Results: The surviving MD Purkinje cells showed abnormal development, such as somatic sprouts and heterotopic location. Due to maldevelopment and degeneration, dendrites showed the cactus and weeping willow patterns. Axonal degeneration led to the formation of torpedoes. Quantitative analysis revealed loss of approximately 50% of the Purkinje cells in MD patients. Almost all of the normal Purkinje cells were positive for immunostaining by anti-CCS and anti-SOD1 antibodies, with staining of the cell bodies, dendrites and axons. Normal Purkinje cells were not stained by antibodies for HNE, acrolein or hsp 32. In MD patients, the majority of Purkinje cells were positive for CCS, but the positive rate for SOD1 was only about 23%. Approximately 56%, 42% and 40% of the Purkinje cells of MD patients were positive for HNE, acrolein and hsp 32, respectively.

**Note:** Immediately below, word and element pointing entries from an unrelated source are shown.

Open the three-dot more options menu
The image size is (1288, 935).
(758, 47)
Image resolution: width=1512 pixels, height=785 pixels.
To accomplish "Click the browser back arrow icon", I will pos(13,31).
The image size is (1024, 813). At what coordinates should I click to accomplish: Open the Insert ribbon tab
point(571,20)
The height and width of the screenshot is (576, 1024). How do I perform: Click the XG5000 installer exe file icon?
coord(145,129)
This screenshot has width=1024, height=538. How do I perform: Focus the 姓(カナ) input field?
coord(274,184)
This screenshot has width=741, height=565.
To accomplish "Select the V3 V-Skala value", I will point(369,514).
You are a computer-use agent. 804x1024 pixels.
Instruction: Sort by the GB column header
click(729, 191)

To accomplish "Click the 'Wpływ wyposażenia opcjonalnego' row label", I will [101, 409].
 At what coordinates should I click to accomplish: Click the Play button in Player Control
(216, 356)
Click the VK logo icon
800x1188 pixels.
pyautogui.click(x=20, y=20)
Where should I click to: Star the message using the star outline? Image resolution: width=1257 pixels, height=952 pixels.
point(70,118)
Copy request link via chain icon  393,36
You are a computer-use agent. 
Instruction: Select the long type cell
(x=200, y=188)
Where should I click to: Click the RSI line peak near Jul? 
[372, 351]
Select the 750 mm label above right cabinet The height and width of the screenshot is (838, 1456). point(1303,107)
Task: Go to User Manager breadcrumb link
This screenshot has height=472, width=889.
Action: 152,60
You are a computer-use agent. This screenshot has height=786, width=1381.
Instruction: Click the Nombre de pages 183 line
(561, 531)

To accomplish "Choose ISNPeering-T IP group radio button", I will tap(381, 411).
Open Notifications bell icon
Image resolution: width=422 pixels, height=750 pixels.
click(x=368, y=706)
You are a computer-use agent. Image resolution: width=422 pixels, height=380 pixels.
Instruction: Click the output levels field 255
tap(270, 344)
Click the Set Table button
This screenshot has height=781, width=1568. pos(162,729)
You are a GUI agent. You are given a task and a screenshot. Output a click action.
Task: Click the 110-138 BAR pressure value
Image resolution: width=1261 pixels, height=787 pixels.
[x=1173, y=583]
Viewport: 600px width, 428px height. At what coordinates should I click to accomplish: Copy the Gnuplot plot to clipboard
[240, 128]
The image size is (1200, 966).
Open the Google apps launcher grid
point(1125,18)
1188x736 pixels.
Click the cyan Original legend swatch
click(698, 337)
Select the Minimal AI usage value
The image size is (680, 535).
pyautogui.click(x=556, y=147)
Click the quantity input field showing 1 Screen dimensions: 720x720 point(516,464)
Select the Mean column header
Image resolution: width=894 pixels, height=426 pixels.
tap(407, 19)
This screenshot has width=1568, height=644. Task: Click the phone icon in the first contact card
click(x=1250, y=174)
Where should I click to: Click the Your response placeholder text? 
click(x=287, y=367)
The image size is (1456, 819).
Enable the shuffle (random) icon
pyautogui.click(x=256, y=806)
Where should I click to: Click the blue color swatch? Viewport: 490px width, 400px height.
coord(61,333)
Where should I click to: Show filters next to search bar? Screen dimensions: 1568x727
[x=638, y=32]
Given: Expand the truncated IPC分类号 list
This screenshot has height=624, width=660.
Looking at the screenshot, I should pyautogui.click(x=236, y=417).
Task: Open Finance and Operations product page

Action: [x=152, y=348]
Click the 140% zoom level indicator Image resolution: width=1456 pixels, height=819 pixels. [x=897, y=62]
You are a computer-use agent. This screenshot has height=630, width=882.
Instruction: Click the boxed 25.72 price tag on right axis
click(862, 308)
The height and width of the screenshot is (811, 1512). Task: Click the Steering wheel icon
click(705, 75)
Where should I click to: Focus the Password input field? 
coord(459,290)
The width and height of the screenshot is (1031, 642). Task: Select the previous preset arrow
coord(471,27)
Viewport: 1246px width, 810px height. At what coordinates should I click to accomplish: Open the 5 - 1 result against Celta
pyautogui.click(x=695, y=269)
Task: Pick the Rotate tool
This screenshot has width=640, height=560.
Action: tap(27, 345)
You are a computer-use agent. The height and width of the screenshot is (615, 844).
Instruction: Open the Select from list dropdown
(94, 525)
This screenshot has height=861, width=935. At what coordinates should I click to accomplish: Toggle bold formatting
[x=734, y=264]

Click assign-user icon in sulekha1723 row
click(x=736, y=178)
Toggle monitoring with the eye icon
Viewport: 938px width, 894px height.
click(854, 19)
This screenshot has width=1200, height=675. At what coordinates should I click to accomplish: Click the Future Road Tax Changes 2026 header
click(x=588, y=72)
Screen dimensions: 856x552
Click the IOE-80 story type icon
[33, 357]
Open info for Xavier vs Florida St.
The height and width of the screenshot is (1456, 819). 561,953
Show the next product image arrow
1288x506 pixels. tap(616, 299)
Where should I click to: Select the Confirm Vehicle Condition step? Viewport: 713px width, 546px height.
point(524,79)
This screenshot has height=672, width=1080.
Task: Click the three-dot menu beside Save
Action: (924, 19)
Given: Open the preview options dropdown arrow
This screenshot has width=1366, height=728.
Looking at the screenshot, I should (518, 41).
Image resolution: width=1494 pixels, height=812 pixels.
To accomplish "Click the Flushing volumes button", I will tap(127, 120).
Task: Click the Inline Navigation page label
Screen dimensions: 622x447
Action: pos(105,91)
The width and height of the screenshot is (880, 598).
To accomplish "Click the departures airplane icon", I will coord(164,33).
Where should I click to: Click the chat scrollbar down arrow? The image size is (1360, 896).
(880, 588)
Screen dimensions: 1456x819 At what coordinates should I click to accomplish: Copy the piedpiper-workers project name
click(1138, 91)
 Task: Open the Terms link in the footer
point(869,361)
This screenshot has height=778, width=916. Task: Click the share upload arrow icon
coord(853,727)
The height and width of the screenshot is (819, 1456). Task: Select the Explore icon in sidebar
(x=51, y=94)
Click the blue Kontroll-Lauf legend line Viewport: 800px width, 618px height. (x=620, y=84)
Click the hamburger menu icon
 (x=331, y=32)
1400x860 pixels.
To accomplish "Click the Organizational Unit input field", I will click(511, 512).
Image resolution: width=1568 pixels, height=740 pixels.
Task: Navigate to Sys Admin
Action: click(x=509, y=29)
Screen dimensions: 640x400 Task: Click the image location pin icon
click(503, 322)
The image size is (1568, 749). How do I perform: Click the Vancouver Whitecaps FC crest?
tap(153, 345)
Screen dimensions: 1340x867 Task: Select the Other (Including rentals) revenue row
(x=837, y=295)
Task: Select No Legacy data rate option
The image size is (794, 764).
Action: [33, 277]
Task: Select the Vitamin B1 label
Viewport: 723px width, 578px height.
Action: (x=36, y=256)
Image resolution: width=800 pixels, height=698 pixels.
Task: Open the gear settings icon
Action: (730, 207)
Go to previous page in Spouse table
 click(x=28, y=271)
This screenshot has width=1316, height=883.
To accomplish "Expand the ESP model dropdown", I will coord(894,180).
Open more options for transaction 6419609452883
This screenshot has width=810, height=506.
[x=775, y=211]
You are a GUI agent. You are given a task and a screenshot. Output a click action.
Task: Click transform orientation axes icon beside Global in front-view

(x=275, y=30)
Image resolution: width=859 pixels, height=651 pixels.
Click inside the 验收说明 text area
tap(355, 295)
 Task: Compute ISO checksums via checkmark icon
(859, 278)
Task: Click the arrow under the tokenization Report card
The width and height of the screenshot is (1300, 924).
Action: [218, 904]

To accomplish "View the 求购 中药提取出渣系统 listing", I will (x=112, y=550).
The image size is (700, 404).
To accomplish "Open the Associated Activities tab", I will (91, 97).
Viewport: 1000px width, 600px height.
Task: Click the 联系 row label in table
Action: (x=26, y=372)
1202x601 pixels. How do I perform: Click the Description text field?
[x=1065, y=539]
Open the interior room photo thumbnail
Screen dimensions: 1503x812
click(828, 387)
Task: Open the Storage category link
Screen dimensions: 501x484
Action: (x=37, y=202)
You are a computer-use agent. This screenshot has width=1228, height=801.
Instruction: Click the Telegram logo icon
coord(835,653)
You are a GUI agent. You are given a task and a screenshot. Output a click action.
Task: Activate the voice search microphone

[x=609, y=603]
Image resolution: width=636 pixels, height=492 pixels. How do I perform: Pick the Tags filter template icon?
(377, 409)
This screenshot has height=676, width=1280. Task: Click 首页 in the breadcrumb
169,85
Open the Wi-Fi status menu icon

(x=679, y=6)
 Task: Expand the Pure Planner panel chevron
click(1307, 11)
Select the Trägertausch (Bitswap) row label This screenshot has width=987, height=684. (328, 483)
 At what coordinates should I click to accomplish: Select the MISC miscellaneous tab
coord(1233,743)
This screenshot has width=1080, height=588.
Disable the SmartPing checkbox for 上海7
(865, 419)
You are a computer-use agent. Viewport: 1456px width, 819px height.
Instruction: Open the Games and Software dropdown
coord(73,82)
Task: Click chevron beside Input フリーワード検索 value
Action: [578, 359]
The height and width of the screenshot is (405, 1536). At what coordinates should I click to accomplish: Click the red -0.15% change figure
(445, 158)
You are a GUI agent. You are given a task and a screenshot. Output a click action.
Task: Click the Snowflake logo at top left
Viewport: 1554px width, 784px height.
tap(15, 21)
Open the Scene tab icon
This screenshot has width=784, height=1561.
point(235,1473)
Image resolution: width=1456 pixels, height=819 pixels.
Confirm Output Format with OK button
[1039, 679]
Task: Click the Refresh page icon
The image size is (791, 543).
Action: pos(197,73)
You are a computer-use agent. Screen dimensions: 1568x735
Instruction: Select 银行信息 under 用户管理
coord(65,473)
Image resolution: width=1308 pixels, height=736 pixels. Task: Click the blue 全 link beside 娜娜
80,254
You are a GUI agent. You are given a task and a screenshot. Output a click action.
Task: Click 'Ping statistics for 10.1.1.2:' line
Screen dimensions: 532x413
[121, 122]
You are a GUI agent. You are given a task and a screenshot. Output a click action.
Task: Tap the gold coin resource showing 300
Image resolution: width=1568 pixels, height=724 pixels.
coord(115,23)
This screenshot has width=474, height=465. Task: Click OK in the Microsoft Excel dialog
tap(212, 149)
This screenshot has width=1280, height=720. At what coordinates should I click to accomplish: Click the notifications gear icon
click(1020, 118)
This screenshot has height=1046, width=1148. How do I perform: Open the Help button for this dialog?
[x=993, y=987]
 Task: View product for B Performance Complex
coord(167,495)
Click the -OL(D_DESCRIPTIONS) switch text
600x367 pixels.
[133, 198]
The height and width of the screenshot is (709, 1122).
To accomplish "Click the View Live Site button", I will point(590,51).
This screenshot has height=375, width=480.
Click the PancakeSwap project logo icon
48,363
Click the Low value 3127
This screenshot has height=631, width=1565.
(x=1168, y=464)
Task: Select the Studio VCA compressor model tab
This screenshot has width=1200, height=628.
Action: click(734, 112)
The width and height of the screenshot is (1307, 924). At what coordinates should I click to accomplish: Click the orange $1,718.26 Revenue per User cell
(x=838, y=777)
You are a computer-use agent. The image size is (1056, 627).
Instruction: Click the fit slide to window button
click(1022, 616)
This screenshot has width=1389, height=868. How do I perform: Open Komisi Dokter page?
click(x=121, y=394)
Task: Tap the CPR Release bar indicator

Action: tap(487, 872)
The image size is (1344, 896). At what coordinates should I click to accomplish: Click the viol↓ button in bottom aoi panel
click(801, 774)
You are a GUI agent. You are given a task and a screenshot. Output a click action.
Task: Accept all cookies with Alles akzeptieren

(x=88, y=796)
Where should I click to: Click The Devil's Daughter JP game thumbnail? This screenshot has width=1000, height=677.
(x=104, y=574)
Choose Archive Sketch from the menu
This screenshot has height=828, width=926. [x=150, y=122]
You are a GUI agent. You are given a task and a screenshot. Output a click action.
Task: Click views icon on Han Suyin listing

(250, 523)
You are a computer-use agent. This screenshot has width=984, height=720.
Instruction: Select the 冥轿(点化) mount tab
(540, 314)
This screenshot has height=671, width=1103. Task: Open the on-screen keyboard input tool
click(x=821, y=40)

Conclusion: In MD patients, about 50% of the Purkinje cells have been lost due to maldevelopment and degeneration. In the residual Purkinje cells, CCS expression seems to be nearly normal as a protective response to decreased SOD1 activity due to copper deficiency. Because oxidative stress is elevated secondary to decreased SOD1 activity, hsp 32 is induced as another protective mechanism.

Keywords: Menkes kinky hair disease; Purkinje cell; copper chaperone for superoxide dismutase; cytosolic Cu/Zn-superoxide dismutase; immunohistochemistry.